Como pintor ... enojado


Chaque matin, ce sont les mêmes gestes, les mêmes rituels. Thierry Dussac descend dans son “bunker”, sa bulle au sous-sol de son domicile, une cave de 22 m2, spartiate, recouverte d’un crépi blanc dans le XII ème arrondissement de Paris. Il ferme la porte, se cale dans un vieux siège maculé de tâches de peintures et s’allume un cigare - un Roméo et Juliette de préférence. Lorsqu’il n’en a pas à portée de main, il déniche un mégot de la veille dans le cendrier. Là, enveloppé dans les volutes de tabac âcre, il fixe l’immense toile en cours agrafée au mur et… il attend. Longtemps. Pas longtemps.
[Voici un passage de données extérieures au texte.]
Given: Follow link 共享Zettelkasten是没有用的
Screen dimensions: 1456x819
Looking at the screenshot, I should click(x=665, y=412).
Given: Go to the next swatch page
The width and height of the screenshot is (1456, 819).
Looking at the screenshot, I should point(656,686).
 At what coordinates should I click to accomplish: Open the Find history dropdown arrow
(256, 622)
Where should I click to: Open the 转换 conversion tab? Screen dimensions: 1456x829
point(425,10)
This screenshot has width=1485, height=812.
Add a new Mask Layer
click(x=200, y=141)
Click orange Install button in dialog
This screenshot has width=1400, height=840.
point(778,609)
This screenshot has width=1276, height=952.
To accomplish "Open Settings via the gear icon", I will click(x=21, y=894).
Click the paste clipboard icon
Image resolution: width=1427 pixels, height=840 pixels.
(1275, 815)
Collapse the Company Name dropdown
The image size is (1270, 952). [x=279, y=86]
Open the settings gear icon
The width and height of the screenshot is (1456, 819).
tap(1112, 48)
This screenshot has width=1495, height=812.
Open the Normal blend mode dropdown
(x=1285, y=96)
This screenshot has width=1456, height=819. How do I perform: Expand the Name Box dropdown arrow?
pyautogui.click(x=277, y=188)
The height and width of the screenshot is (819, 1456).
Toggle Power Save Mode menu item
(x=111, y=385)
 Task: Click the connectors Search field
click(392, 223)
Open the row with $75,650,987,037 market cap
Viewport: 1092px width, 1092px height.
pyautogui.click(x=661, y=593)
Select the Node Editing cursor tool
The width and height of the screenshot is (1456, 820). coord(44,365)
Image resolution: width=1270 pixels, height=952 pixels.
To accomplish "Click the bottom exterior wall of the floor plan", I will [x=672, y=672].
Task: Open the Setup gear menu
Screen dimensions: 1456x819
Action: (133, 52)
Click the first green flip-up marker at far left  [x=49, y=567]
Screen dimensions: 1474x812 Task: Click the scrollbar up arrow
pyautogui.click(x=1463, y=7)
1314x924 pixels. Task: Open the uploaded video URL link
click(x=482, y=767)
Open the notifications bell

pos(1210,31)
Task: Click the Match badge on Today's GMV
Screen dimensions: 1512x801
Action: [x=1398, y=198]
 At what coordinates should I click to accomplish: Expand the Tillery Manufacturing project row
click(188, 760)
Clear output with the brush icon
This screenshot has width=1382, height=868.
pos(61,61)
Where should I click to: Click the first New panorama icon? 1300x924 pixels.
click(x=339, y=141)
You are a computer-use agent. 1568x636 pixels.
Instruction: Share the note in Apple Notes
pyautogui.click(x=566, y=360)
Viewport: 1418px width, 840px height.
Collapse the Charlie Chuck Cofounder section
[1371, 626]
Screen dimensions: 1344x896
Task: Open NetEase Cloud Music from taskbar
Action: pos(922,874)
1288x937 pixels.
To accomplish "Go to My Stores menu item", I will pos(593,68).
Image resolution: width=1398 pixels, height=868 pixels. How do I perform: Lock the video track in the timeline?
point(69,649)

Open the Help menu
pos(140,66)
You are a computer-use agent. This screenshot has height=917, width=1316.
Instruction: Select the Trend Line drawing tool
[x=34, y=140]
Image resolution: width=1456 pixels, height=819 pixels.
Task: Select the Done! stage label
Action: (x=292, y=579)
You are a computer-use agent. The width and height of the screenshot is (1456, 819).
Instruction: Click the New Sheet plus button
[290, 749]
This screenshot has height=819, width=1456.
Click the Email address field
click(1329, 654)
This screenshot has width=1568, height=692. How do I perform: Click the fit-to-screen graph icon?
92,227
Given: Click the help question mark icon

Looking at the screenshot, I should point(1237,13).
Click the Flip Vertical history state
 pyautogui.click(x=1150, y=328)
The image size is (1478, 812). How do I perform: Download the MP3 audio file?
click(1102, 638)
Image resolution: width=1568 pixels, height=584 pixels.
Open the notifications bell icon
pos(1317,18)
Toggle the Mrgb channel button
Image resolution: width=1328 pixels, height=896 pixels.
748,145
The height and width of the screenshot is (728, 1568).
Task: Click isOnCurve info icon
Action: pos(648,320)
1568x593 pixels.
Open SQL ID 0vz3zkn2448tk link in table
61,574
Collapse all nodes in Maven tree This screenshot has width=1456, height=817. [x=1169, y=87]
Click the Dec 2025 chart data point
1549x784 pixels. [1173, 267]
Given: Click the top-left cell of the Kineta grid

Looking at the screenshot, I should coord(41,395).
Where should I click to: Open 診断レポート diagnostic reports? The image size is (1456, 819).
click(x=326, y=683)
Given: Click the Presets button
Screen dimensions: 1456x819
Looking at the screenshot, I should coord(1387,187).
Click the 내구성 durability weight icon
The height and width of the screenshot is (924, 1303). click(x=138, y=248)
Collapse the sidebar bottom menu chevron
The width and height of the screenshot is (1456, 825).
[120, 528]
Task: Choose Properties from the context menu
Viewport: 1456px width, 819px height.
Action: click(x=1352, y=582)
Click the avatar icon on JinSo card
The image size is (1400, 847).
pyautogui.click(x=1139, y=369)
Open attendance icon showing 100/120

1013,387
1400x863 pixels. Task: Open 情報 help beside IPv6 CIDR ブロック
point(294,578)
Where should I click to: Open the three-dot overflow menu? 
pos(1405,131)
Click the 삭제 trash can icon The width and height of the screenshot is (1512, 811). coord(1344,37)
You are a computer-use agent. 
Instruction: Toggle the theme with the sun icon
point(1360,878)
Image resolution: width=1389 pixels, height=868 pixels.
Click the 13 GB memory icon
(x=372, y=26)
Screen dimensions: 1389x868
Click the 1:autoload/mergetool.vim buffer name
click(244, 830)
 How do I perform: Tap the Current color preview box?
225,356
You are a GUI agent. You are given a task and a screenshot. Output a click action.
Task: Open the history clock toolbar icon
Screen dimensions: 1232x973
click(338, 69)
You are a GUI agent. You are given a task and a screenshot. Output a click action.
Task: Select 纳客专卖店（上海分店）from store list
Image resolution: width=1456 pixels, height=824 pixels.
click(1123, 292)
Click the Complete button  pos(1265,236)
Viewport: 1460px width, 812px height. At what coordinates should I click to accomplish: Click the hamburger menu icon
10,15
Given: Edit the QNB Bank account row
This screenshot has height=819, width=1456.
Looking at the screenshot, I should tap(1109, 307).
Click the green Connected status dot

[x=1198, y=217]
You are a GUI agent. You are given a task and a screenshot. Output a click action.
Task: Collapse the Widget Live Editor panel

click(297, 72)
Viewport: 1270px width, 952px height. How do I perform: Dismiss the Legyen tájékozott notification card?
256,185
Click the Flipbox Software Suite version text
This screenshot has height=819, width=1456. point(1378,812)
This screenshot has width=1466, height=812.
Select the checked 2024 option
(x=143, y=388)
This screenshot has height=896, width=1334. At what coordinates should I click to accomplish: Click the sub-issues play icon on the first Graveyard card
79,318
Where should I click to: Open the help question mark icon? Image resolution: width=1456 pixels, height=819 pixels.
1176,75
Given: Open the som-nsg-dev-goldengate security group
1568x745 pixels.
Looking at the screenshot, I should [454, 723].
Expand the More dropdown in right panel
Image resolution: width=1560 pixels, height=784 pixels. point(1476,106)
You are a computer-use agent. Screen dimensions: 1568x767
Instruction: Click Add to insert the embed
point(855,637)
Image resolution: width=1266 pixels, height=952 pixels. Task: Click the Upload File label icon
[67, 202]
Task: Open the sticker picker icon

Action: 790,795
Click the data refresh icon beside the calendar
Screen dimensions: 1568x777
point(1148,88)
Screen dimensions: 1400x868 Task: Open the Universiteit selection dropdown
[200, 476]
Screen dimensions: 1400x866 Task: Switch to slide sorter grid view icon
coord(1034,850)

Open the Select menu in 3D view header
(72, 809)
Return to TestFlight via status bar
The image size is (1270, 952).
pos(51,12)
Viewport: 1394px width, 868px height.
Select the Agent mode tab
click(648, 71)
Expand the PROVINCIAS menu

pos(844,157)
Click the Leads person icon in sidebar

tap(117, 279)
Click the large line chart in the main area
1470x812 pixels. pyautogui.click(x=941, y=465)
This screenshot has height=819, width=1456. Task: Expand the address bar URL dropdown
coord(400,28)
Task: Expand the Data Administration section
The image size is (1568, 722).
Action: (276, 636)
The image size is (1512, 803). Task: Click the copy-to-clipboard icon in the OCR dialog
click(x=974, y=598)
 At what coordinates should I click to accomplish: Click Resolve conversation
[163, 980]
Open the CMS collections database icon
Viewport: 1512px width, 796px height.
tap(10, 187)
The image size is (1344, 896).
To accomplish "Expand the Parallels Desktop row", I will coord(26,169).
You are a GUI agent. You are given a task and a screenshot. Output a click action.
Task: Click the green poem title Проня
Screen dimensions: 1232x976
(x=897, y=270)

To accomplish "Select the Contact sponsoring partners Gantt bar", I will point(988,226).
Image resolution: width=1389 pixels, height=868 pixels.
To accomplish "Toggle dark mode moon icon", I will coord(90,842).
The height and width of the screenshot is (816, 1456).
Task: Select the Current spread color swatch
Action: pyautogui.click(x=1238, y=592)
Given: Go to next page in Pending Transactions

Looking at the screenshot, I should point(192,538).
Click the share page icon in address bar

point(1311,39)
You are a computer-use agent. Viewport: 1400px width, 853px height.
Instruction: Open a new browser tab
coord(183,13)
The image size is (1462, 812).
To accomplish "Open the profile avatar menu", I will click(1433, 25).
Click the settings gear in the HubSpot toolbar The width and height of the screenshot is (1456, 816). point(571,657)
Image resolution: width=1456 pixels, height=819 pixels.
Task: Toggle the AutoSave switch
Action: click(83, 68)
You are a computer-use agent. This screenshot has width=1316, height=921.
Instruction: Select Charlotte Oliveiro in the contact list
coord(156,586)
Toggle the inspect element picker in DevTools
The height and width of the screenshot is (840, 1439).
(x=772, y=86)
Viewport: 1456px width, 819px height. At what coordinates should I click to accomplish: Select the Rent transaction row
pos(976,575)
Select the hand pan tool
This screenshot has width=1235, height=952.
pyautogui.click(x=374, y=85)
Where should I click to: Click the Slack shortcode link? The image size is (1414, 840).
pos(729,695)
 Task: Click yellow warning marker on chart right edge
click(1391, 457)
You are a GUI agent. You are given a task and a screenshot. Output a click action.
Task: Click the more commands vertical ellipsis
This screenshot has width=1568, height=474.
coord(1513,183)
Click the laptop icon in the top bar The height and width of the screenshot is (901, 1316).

Cela dépend. De son humeur, du temps qu’il faut pour s’extraire du quotidien. Les courses, les factures, les enfants à emmener à l’école… Comme un passage obligé dans le sas d’un sous-marin atomique. ”Quand je descends dans mon atelier, explique-t-il, je me sens déjà comme une pile. Chargé à bloc. Mes peintures, j’y pense tout le temps. Je m’endors la veille en espérant être déjà le prochain matin pour me réfugier dans ma bulle. J’ai toujours une toile, une image en tête. Et quand tout le monde dort chez moi, il m’arrive de me relever à 2 ou 3 h du matin, et de me glisser en douce dans l’atelier pour finir ce qui tourne dans ma tête“. Mégot oublié, ou à demi écrasé dans le cendrier. Quand Thierry se sent prêt, il s’élance sur la toile. “Je sais, je bosse vite. Et je balance si cela ne me plaît pas. C’est comme ça. Je ne vais pas m’en excuser. Si je passe trop de temps sur une toile, c’est que cela ne fonctionne pas. Parfois, je m’acharne quand même, je cherche l’accident… Ce qui pourrait arriver, me surprendre”


. Sa méthode, il l’a maintenant rôdé avec les années. “Ma recherche graphique démarre bien avant de peindre. Je commence par la rencontre avec le modèle. Cette personne, il faut que je l’aime, que j’éprouve quelque chose pour elle, pour pouvoir la saisir, la “jeter” sur la toile. Ce n’est jamais la belle image qui me motive, mais toujours la relation avec le modèle, l’envie, voire la nécessité, que je ressens à vouloir le peindre.” Ce jour-là, c’est sur un portrait géant à l’encre, en noir et blanc, de sa fille Ludivine, 2 ans, que Thierry travaille. Il y a quelques mois, il mettait la dernière main à des dessins en couleurs de femmes Dalits. Des hors-castes dites ”Intouchables“, rencontrées au cours d’un voyage sur la Côte Est de l’Inde, entre Pondichéry et Madras.Auparavant, c’est à Paris, sur une série de portraits de dix patientes luttant contre des cancers du sein qu’il s’est concentré des mois durant. Prenant le temps de les rencontrer, de les connaître. Autant de sujets, autant de toiles différentes. Enfant, modèle nue, homme travesti, femme enceinte… Des corps, des visages. Surtout des visages. À chaque fois, il prend le temps de s’imprégner de ses modèles. Sortir, voir, rencontrer, puis réintégrer l’atelier, et s’y immerger. Seul.